Stored data:
# # # # # # #

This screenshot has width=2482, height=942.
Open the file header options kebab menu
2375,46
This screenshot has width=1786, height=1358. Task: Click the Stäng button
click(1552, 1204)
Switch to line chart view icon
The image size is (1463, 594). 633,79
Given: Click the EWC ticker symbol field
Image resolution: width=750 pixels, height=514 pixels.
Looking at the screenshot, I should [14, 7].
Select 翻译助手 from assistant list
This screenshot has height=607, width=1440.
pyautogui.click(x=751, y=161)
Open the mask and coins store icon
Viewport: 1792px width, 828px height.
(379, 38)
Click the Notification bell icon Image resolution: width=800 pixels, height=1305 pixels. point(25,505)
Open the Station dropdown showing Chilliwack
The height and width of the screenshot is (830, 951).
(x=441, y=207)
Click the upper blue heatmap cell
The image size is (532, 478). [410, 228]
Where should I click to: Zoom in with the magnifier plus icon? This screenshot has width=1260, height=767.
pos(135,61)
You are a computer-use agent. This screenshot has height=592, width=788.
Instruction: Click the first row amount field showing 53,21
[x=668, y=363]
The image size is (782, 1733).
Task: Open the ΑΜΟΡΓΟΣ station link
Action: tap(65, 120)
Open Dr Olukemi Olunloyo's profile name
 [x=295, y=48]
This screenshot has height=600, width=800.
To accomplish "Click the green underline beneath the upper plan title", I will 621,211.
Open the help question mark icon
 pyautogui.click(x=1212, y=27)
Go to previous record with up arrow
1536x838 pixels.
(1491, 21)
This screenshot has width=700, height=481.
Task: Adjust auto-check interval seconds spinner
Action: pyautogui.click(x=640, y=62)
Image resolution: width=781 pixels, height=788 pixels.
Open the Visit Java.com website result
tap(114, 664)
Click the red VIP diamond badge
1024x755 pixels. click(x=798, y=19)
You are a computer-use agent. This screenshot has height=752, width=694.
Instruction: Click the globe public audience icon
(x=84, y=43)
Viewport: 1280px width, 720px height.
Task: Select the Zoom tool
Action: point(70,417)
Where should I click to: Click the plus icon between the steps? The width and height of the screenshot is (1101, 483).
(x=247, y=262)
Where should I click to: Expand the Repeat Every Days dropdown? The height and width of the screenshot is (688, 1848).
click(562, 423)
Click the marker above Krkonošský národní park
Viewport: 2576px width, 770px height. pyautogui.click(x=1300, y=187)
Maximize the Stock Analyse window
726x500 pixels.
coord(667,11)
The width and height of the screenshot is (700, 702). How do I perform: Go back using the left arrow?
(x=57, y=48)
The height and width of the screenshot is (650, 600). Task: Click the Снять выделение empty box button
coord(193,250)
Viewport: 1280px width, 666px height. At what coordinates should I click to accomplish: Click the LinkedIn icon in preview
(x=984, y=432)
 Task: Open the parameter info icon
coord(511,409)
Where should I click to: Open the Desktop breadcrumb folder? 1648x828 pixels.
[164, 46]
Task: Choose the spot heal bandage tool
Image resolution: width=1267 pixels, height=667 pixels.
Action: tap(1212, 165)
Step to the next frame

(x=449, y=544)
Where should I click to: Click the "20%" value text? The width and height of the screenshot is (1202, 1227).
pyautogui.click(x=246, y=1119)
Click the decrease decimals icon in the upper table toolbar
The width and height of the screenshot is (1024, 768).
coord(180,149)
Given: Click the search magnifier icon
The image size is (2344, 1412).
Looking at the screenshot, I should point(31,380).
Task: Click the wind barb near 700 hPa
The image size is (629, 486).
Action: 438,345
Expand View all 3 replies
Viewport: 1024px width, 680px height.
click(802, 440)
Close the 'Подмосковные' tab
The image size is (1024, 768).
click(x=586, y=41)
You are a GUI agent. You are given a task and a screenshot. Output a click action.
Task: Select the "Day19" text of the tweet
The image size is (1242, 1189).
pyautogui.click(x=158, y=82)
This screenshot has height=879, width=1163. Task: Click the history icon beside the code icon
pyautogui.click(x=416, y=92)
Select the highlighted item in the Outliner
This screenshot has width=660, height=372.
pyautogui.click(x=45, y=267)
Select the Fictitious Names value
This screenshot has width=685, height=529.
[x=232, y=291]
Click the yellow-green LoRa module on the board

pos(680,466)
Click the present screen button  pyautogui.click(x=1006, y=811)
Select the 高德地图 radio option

# # # # # # #

§ **EXERCISE DESCRIPTION**: Scan the data above and report each line in which "agent" is present.

§ **RESULT OF THIS TASK**:
You are a computer-use agent. This screenshot has height=592, width=788.
You are a computer-use agent. This screenshot has height=752, width=694.
You are a GUI agent. You are given a task and a screenshot. Output a click action.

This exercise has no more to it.